**Saved data entries**
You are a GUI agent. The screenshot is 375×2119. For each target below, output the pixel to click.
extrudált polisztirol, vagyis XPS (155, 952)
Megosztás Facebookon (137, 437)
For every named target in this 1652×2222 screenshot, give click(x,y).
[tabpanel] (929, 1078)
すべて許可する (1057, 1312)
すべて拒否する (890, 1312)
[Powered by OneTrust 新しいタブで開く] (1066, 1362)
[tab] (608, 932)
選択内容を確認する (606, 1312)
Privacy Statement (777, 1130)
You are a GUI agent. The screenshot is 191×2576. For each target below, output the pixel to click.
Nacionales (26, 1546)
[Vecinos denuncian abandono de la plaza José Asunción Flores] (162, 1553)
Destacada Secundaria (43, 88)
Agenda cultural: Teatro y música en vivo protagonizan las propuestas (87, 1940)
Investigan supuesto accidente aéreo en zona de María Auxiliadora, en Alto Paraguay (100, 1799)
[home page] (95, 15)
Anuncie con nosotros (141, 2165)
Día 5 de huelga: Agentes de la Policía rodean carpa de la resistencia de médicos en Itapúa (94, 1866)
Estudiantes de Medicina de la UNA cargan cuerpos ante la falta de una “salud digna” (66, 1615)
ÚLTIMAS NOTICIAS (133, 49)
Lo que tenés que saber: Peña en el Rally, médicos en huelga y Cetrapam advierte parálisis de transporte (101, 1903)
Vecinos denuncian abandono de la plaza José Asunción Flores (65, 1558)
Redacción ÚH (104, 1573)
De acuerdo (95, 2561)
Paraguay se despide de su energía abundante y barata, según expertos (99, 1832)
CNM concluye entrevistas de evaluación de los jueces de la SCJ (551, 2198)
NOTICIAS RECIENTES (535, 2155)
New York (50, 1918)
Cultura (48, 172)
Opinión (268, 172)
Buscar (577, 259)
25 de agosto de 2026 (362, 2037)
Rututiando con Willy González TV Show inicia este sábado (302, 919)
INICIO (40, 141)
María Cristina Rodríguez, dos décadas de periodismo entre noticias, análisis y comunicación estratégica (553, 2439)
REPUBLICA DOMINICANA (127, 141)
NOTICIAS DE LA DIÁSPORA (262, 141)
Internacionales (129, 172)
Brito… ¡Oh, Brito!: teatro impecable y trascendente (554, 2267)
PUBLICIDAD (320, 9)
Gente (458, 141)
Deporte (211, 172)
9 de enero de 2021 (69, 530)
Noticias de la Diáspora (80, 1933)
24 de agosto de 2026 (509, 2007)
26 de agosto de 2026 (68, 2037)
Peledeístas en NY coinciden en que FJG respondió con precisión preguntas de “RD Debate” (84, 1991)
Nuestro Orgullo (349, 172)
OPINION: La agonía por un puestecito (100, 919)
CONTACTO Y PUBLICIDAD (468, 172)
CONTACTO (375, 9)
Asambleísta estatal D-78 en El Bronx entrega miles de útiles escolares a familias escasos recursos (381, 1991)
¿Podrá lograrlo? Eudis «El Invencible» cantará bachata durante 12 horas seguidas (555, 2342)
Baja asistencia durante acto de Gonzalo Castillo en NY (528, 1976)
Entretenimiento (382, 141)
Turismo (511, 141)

**EXERCISE INSTRUCTIONS**
Return only those lines that run from the one containing "seguidas (555, 2342)" through the end of the entries, keeping each exactly as written.

**EXERCISE SOLUTION**
¿Podrá lograrlo? Eudis «El Invencible» cantará bachata durante 12 horas seguidas (555, 2342)
Baja asistencia durante acto de Gonzalo Castillo en NY (528, 1976)
Entretenimiento (382, 141)
Turismo (511, 141)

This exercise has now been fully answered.